Dass Burlington Arcade überhaupt das Licht der Welt erblickte, hat einen ungewöhnlichen Grund: Alles begann, als Lady Cavendish (die mit ihrem Ehemann Lord George Cavendish im Burlington House lebte) es eines Tages leid war, dass Passanten Abfälle in ihren Garten warfen. So wurde eine Mauer errichtet, um den langen, schmalen Garten von der Straße zu trennen. Viel Abhilfe schuf das allerdings nicht, denn die Leute warfen ihren Müll schlichtweg über die Mauer. Also beauftragte Lord Cavendish den Architekten Samuel Ward mit dem Bau einer überdachten Einkaufspassage.

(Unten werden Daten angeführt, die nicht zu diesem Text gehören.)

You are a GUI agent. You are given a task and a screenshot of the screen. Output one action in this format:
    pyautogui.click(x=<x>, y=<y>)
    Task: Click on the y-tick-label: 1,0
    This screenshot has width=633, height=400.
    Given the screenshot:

Piccadilly Fassade, Burlington Arcade, London
Piccadilly Fassade
Ward ließ sich von den bereits bestehenden gedeckten Passagen in Paris inspirieren und schuf eine Passage mit einem Glasdach und 72 elegant gestalteten Ladenfassaden aus Mahagoni. Der Bau begann 1818, die Eröffnung erfolgte im Jahr darauf. Seitdem hat sich nur wenig geändert, abgesehen von der überschwänglichen Fassade an der Piccadilly Street (1911 von Arthur Beresford Pite angefügt) und dem Steinboden, der ursprünglich aus Holz bestand.

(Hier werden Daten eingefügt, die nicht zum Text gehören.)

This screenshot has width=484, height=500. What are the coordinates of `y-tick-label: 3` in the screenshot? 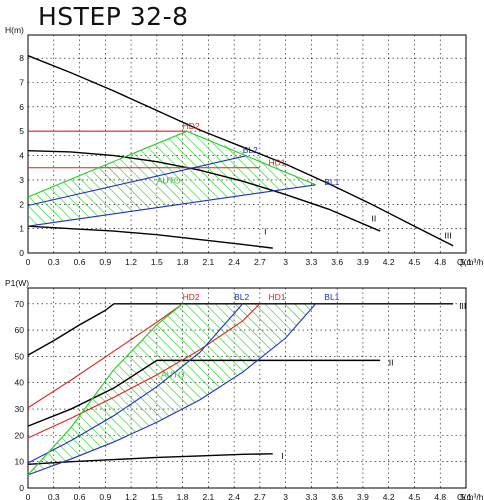 It's located at (22, 180).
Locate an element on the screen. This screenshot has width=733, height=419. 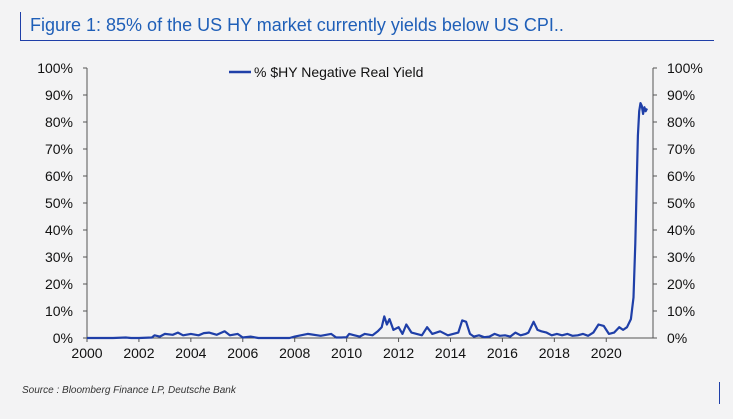
y-tick-label-right: 100% is located at coordinates (685, 68).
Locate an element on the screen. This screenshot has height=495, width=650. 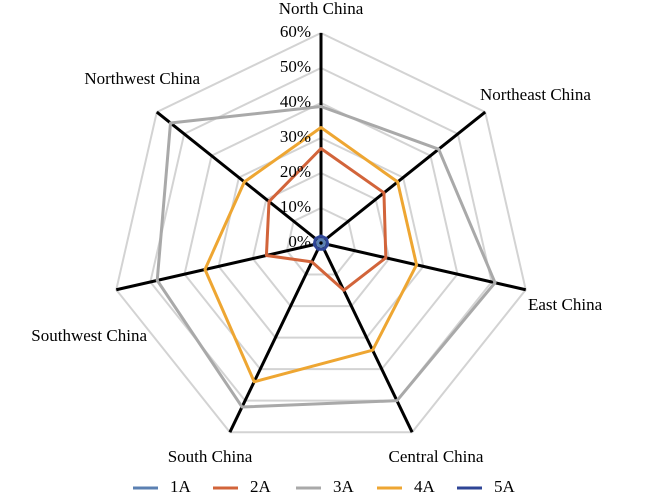
axis-tick-label: 30% is located at coordinates (296, 136).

Im Krieg wurde Burlington Arcade im Bombenhagel beschädigt, in den 1950ern aber vollständig restauriert.

Geschäfte

Burlington Arcade von innen, London
Innenraum
Seit jeher war Burlington Arcade eine Anlaufstelle der anspruchsvollsten Kunden. Viele der Geschäfte besitzen die königliche Urkunde für Hoflieferanten, beliefern also die britische Königsfamilie. Die Geschäfte sind besonders exklusiv, und große Ladenketten sucht man hier vergeblich. Hauptsächlich werden hier Luxusartikel verkauft, darunter Lederwaren, Uhren, Schuhe, Highend-Kameras, Schmuck, Accessoires, Parfüm und Geschenkartikel.

Beadles

Im London des frühen 19. Jahrhunderts gab es keinen Polizeiapparat, sodass es auf den Straßen extrem unsicher war. Um den Kunden dieser Passage eine sichere Umgebung zu bieten, beschloss Lord Cavendish, ehemalige Mitglieder seines Regiments aus sogenannten Hussiten mit der Wahrung der Ordnung zu beauftragen. Diese privaten Wachen namens „Beadles“ (Büttel) existieren noch heute. Man erkennt sie an ihrer Garderobe mit Frack und Zylinder. Zu den verbotenen Dingen, die sie verhindern sollen, gehören Singen, Pfeifen, Laufen oder auch das Öffnen eines Regenschirms. Früher standen an jedem Ende der Burlington Arcade Sessel, auf denen sie sich ausruhen konnten, doch die Büttel von heute genießen diesen Luxus nicht mehr.

Andere Passagen

Royal Arcade, London
Royal Arcade
Burlington Arcade ist keinesfalls die einzige Einkaufspassage in der Gegend. Direkt gegenüber liegt Piccadilly Arcade, eine überdachte Passage, die fast ein Jahrhundert später im Jahr 1909 eröffnet wurde. Die Royal Arcade zwischen Albemarle Street und Old Bond Street wurde 1880 eröffnet. Auch Princes Arcade liegt in Piccadilly. Sie ist seit 1933 im Geschäft und verbindet Piccadilly mit der Jermyn Street. Etwas weiter südöstlich zwischen Pall Mall und Charles II Street liegt die älteste Einkaufspassage London, die Royal Opera Arcade. Eröffnet wurde sie 1815 und wird von herrlichen, kreisrunden Oberlichtern erleuchtet.